PROVIDED DATA:
——
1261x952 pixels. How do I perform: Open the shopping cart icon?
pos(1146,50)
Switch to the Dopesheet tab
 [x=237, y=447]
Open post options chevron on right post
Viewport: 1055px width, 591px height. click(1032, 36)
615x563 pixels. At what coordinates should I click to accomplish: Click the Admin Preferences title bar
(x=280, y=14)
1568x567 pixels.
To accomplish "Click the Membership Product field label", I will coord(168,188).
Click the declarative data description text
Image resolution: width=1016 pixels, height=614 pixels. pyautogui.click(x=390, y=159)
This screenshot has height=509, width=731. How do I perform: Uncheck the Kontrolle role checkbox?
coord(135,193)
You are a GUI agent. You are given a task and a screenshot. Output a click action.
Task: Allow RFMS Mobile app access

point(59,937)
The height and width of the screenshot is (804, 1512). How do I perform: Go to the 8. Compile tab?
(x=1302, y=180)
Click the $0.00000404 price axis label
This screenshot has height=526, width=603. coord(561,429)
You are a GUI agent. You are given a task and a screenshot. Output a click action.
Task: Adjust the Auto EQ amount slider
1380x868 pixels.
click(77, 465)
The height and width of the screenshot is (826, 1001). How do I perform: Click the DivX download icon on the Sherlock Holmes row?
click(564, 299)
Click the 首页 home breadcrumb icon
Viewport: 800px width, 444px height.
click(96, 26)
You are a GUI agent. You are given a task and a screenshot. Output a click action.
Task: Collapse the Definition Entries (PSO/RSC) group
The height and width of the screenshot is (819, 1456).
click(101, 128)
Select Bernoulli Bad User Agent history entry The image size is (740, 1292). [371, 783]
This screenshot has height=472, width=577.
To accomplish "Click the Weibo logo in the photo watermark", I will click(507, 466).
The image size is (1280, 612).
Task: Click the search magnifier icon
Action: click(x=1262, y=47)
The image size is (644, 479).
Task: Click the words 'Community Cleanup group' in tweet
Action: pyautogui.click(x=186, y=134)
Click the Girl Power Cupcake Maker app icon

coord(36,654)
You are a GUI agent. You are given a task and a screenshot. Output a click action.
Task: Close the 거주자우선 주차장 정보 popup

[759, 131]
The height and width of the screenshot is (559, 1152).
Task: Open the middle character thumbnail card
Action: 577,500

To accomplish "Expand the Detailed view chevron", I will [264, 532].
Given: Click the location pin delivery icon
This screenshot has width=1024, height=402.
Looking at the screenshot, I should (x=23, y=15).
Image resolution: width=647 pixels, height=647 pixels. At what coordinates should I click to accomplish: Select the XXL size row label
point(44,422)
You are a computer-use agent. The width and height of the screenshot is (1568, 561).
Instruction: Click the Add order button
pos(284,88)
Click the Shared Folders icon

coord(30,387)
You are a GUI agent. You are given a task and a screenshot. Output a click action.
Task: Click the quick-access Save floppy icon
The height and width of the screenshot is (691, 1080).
——
TRY IT:
Copy out each record, keeping every word as it is.

EXERCISE OUTPUT:
1261x952 pixels. How do I perform: Open the shopping cart icon?
pos(1146,50)
Switch to the Dopesheet tab
 [x=237, y=447]
Open post options chevron on right post
Viewport: 1055px width, 591px height. click(1032, 36)
615x563 pixels. At what coordinates should I click to accomplish: Click the Admin Preferences title bar
(x=280, y=14)
1568x567 pixels.
To accomplish "Click the Membership Product field label", I will coord(168,188).
Click the declarative data description text
Image resolution: width=1016 pixels, height=614 pixels. pyautogui.click(x=390, y=159)
This screenshot has height=509, width=731. How do I perform: Uncheck the Kontrolle role checkbox?
coord(135,193)
You are a GUI agent. You are given a task and a screenshot. Output a click action.
Task: Allow RFMS Mobile app access

point(59,937)
The height and width of the screenshot is (804, 1512). How do I perform: Go to the 8. Compile tab?
(x=1302, y=180)
Click the $0.00000404 price axis label
This screenshot has height=526, width=603. coord(561,429)
You are a GUI agent. You are given a task and a screenshot. Output a click action.
Task: Adjust the Auto EQ amount slider
1380x868 pixels.
click(77, 465)
The height and width of the screenshot is (826, 1001). How do I perform: Click the DivX download icon on the Sherlock Holmes row?
click(564, 299)
Click the 首页 home breadcrumb icon
Viewport: 800px width, 444px height.
click(96, 26)
You are a GUI agent. You are given a task and a screenshot. Output a click action.
Task: Collapse the Definition Entries (PSO/RSC) group
The height and width of the screenshot is (819, 1456).
click(101, 128)
Select Bernoulli Bad User Agent history entry The image size is (740, 1292). [371, 783]
This screenshot has height=472, width=577.
To accomplish "Click the Weibo logo in the photo watermark", I will click(507, 466).
The image size is (1280, 612).
Task: Click the search magnifier icon
Action: click(x=1262, y=47)
The image size is (644, 479).
Task: Click the words 'Community Cleanup group' in tweet
Action: pyautogui.click(x=186, y=134)
Click the Girl Power Cupcake Maker app icon

coord(36,654)
You are a GUI agent. You are given a task and a screenshot. Output a click action.
Task: Close the 거주자우선 주차장 정보 popup

[759, 131]
The height and width of the screenshot is (559, 1152).
Task: Open the middle character thumbnail card
Action: 577,500

To accomplish "Expand the Detailed view chevron", I will [264, 532].
Given: Click the location pin delivery icon
This screenshot has width=1024, height=402.
Looking at the screenshot, I should (x=23, y=15).
Image resolution: width=647 pixels, height=647 pixels. At what coordinates should I click to accomplish: Select the XXL size row label
point(44,422)
You are a computer-use agent. The width and height of the screenshot is (1568, 561).
Instruction: Click the Add order button
pos(284,88)
Click the Shared Folders icon

coord(30,387)
You are a GUI agent. You are given a task and a screenshot. Output a click action.
Task: Click the quick-access Save floppy icon
The height and width of the screenshot is (691, 1080).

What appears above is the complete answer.